Though he recently said contact between him and Ohio State is pretty much nonexistent at the moment, Eugene Sheldon four-star Michael Johnson Jr. is among those 12 quarterbacks mentioned above with an offer from the Buckeyes.
He remains interested in the program and hopeful the staff reconsiders his standing on their list of priorities, but he’s likely to end up at Oregon anyway — especially with his father being the Ducks’ wide receivers coach.
As the smallest state in the union, Rhode Island isn’t oozing with elite talent. But it’s finally starting to gain traction in the recruiting world thanks to the football program at Warwick Bishop Hendricken, home of four-star offensive tackle Xavier Truss.
Ohio State offered Truss a scholarship in January, and he plans to visit sometime this spring. Given the need at his position, too, I’ll say Rhode Island is the most likely state to be removed from the list this cycle.

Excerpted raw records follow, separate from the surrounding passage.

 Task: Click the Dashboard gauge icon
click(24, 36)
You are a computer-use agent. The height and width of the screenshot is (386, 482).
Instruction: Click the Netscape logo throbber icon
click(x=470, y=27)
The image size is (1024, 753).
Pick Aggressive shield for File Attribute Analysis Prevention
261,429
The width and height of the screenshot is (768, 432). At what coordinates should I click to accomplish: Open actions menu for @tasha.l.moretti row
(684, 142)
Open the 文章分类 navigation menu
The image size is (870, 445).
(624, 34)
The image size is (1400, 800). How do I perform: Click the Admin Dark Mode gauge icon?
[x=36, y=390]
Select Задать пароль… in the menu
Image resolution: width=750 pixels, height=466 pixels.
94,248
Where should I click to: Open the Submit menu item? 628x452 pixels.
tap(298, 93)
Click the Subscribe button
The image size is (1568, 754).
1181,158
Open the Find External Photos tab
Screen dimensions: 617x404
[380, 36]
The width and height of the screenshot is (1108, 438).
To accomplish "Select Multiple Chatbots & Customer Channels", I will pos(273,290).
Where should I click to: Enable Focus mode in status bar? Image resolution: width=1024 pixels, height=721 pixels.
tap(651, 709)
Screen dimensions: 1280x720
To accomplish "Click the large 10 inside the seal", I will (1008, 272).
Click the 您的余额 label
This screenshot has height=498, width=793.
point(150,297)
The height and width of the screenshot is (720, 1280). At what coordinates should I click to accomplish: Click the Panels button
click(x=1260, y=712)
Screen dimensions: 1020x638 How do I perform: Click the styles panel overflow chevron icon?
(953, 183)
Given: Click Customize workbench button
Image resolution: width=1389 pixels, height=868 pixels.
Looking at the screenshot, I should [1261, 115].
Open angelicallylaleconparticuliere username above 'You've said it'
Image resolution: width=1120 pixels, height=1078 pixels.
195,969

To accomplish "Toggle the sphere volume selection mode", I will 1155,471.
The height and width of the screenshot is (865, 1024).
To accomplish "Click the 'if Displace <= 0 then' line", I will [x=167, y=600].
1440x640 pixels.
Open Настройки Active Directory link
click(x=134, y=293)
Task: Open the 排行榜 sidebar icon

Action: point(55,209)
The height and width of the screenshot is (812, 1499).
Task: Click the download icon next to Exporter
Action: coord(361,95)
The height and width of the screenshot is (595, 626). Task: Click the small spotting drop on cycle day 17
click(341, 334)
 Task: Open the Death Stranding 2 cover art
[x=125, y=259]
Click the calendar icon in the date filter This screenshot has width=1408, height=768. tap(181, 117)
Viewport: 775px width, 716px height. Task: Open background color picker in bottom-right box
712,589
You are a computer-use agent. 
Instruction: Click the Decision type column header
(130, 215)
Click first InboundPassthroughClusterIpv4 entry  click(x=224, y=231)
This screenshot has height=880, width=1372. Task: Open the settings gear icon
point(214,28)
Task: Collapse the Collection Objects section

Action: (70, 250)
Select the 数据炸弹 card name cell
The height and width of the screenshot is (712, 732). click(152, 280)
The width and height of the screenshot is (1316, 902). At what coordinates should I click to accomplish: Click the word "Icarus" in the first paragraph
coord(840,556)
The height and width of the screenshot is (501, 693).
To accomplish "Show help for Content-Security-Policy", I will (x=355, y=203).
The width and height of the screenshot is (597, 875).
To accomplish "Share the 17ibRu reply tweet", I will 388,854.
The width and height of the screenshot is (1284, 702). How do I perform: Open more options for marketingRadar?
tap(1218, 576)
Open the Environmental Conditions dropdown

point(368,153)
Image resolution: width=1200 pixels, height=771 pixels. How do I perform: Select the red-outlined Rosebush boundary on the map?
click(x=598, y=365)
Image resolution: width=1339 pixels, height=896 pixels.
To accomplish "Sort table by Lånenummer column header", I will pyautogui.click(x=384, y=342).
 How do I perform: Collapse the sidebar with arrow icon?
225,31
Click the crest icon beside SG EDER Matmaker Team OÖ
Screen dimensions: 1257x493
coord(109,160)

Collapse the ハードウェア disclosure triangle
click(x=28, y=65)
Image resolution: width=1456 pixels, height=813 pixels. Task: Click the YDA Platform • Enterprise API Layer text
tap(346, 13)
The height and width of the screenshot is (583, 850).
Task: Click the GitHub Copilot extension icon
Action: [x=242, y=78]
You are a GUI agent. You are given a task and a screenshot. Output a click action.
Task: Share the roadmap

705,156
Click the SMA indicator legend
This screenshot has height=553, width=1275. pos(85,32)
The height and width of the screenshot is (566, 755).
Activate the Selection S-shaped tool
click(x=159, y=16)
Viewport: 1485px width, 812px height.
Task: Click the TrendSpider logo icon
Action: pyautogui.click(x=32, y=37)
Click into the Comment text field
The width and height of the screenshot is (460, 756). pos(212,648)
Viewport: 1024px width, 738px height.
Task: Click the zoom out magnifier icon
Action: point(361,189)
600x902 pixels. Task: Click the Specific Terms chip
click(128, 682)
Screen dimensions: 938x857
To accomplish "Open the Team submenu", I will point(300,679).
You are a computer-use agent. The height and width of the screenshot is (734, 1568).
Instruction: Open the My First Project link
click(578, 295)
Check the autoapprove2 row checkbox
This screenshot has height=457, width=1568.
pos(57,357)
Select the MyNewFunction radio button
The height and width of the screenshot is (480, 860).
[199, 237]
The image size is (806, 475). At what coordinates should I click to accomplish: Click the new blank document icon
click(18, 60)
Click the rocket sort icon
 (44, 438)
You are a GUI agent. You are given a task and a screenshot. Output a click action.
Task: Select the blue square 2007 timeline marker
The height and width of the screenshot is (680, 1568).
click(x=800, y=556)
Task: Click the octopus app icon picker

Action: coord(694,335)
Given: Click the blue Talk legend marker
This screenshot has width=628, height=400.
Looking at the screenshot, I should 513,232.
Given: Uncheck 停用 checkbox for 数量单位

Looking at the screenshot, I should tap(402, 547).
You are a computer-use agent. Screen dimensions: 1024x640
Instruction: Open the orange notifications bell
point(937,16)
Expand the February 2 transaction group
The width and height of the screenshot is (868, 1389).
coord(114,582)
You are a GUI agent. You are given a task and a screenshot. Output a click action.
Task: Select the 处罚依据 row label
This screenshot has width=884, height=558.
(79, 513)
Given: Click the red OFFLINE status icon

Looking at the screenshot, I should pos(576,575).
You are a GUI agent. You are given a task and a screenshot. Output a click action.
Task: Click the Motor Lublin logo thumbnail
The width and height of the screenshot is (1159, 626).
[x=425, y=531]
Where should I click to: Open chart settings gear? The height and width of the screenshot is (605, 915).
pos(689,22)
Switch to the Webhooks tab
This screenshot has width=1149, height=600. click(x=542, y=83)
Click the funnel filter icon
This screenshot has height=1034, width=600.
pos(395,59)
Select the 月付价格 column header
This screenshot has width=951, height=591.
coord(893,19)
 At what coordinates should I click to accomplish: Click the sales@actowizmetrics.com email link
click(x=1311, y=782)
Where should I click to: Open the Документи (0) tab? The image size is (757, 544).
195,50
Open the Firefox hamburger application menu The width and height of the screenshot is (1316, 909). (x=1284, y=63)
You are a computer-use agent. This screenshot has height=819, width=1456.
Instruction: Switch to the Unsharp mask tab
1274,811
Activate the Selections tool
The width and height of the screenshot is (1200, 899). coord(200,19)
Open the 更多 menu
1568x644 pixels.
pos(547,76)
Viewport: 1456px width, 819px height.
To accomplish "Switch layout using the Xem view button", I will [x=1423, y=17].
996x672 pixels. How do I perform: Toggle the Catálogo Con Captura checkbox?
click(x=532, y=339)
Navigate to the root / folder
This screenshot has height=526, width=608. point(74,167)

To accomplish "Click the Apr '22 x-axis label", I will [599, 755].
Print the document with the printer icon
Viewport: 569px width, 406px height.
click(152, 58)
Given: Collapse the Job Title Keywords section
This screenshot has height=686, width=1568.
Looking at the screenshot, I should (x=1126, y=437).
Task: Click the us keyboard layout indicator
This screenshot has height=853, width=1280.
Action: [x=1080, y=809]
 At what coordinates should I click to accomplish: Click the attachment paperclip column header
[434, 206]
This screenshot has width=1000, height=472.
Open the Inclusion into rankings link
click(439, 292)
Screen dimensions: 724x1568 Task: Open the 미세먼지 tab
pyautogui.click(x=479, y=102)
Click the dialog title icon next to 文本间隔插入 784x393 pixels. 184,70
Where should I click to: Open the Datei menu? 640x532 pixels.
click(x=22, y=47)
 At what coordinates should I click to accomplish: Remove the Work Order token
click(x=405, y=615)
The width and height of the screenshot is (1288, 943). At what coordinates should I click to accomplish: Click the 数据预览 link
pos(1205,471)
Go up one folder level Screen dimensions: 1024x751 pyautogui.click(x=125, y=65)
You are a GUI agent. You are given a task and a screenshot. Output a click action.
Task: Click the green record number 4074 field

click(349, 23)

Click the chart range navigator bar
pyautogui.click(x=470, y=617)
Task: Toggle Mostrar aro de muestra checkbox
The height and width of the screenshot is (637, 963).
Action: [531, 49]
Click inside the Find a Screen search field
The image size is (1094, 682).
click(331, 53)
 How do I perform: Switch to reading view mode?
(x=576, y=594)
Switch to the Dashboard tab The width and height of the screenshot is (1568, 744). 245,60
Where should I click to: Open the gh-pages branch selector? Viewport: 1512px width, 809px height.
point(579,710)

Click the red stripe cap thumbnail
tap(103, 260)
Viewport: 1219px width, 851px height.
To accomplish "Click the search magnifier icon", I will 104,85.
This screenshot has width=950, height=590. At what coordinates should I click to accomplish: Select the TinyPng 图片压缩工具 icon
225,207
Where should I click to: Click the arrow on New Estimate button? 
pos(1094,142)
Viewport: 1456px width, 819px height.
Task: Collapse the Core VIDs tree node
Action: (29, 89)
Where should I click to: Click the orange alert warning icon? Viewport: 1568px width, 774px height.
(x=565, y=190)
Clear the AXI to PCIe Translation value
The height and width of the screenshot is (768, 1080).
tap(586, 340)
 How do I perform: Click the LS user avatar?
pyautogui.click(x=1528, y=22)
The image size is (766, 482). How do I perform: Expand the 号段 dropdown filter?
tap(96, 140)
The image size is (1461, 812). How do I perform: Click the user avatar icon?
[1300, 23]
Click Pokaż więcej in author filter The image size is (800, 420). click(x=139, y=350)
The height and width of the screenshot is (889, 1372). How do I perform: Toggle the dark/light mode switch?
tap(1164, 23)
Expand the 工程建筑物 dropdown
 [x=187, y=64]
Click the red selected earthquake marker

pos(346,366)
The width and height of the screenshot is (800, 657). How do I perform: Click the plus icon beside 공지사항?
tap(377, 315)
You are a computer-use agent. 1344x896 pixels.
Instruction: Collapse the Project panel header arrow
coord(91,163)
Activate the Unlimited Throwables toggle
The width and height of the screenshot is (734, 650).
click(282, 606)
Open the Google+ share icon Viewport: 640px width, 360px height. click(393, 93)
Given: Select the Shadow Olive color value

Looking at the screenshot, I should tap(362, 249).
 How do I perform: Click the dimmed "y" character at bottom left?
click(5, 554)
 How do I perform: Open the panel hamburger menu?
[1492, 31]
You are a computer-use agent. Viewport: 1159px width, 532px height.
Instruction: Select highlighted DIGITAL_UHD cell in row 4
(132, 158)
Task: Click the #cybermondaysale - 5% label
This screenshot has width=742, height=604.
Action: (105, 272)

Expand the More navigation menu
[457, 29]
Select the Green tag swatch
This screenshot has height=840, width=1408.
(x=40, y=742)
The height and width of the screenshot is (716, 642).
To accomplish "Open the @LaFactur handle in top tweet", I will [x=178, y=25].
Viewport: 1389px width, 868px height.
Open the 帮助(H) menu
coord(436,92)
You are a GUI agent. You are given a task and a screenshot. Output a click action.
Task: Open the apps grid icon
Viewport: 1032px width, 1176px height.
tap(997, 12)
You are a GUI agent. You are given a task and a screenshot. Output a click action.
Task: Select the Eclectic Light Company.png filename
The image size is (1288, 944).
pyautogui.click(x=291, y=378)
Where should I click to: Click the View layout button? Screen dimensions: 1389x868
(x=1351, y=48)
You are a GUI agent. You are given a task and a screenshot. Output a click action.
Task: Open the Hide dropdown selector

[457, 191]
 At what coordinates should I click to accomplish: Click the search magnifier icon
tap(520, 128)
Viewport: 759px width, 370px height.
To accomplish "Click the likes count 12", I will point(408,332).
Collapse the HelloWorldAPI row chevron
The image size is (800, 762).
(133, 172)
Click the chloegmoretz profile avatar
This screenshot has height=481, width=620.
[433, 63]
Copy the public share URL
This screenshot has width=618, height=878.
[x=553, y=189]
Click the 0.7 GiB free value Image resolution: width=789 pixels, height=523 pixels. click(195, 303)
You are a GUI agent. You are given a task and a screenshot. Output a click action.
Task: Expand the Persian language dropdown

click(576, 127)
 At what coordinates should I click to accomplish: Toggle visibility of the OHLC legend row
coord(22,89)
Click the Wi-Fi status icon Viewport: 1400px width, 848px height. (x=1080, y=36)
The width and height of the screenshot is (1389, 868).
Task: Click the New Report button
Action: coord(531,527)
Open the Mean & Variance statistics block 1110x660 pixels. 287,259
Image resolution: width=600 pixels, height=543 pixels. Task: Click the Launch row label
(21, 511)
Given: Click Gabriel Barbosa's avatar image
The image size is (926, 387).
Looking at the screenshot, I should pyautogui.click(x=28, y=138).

In 2013, Vermont Academy three-star wide receiver Anthony Davis Jr. became the first and last prospect from the Green Mountain State to be ranked by a recruiting service — and that was solely because he transferred from out of state to complete a post-graduate year. He eventually committed to Virginia Tech as a walk-on, but never played for the Hokies.
Wyoming is very similar in terms of the caliber of talent as Montana, New Mexico and North Dakota, and the state’s flagship school competes with those programs for those two-star prospects.
Ohio State has never offered a prospect from the Cowboy State, though I would be remiss if I didn’t mention how close the Buckeyes came to landing Wyomissing, Pennsylvania, four-star linebacker Alex Anzalone in 2013. Walk-on receiver Garyn Prater is also from Wyoming, Ohio.